_PROVIDED PASSAGE_.
☆ ☆ ☆ ☆
Only recently has an evaluation of the relative strength of halogen-bond interactions and a quantification of binding to a range of organic substrates been undertaken by the groups of Laurence, Hunter, and Taylor, among others.4 However, thermodynamic data for these interactions with metal complexes are restricted to metal monofluoride complexes, despite the widespread use of metal–organic building blocks in the construction of halogen-bonded supramolecular architectures.5 Previous experimental studies by our group have focused upon the energetics of hydrogen and halogen bonding to group 10 fluoride complexes, indicating that the enthalpy of binding to iodopentafluorobenzene (C6F5I) in toluene ranges from −16 to −25 kJ/mol and revealing that the magnitude of the enthalpy increases as Ni < Pd < Pt.6 Comparison of the strength of the interaction of C6F5I and indole with a nickel fluoride shows that the halogen bond is weaker than the hydrogen bond.

Metal halides are well-established as good acceptors of both hydrogen bonds7 and halogen bonds.8 Although many other ligands participate in hydrogen bonding,9 corresponding examples of ligands acting as halogen-bond acceptors are less common.2b,10 Metal hydrides, pervasive species in organometallic catalysis, are well established as hydrogen-bond acceptors, and this “dihydrogen-bonding” state can be considered as an intermediate in protonation and formation of dihydrogen complexes.1 In contrast, the potential of metal hydrides to act as acceptors for halogen bonds is unexplored, despite recent theoretical investigations.10a Here we quantify the strengths of halogen bonds to some groups 5 and 6 bis(η5-cyclopentadienyl)metal hydrides and compare them to the strength of interaction of the hydrogen-bond donor, indole.
☆ ☆ ☆ ☆
_SUPPLIED ENTRIES_.
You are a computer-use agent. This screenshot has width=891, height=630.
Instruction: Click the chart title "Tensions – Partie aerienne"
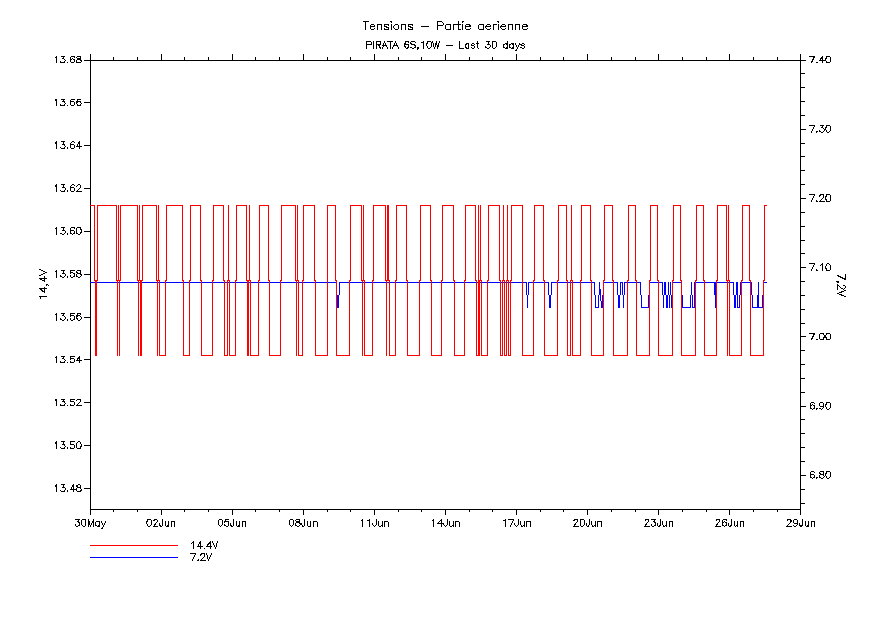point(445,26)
☆ ☆ ☆ ☆
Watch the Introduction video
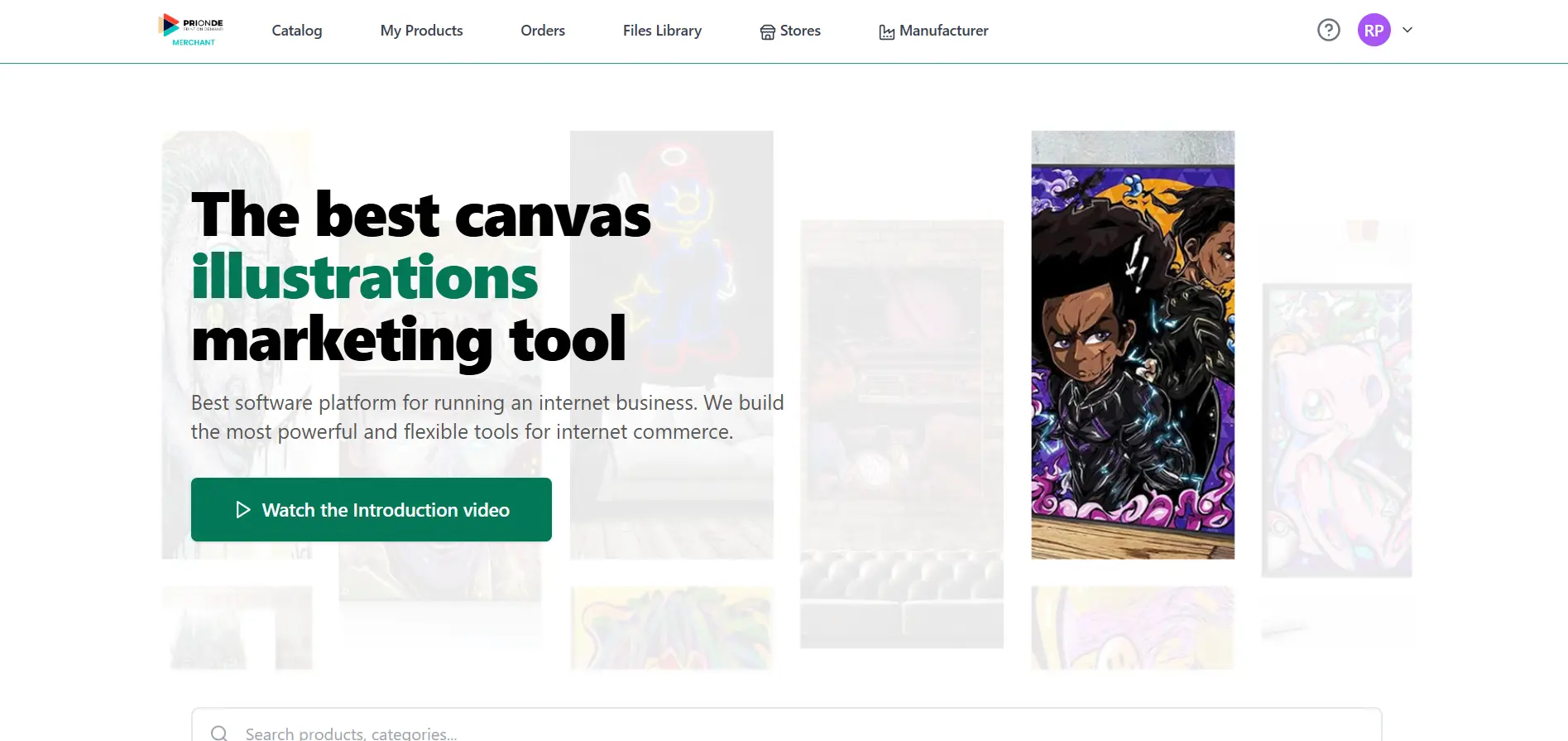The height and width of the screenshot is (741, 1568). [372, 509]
☆ ☆ ☆ ☆
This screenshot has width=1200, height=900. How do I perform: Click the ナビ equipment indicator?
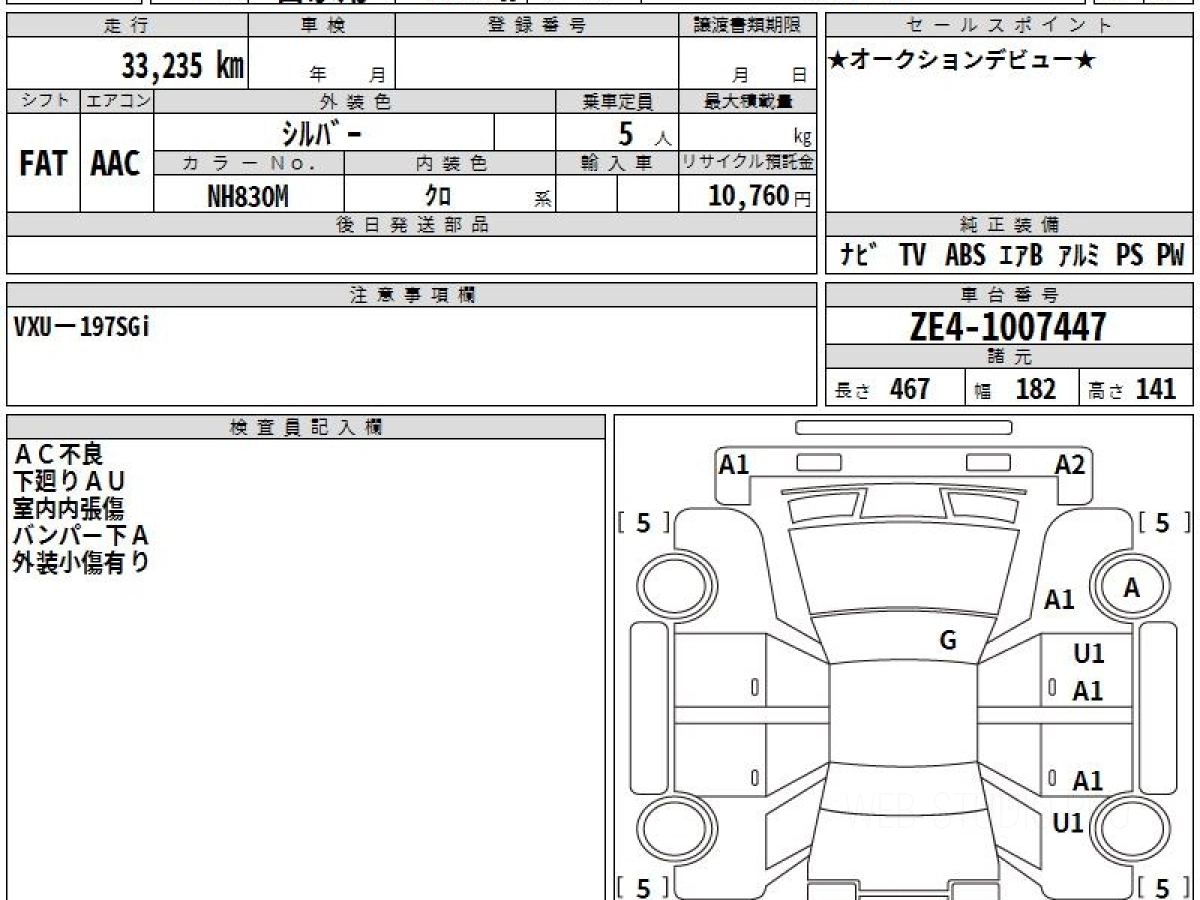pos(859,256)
☆ ☆ ☆ ☆
_INSTRUCTIONS TO FOLLOW_. Transcribe the part of the halogen-bond passage that opens with the words containing "Metal halides are" and closes with "hydrogen-bond donor, indole.". You won't need the records.

_IN RESPONSE_.
Metal halides are well-established as good acceptors of both hydrogen bonds7 and halogen bonds.8 Although many other ligands participate in hydrogen bonding,9 corresponding examples of ligands acting as halogen-bond acceptors are less common.2b,10 Metal hydrides, pervasive species in organometallic catalysis, are well established as hydrogen-bond acceptors, and this “dihydrogen-bonding” state can be considered as an intermediate in protonation and formation of dihydrogen complexes.1 In contrast, the potential of metal hydrides to act as acceptors for halogen bonds is unexplored, despite recent theoretical investigations.10a Here we quantify the strengths of halogen bonds to some groups 5 and 6 bis(η5-cyclopentadienyl)metal hydrides and compare them to the strength of interaction of the hydrogen-bond donor, indole.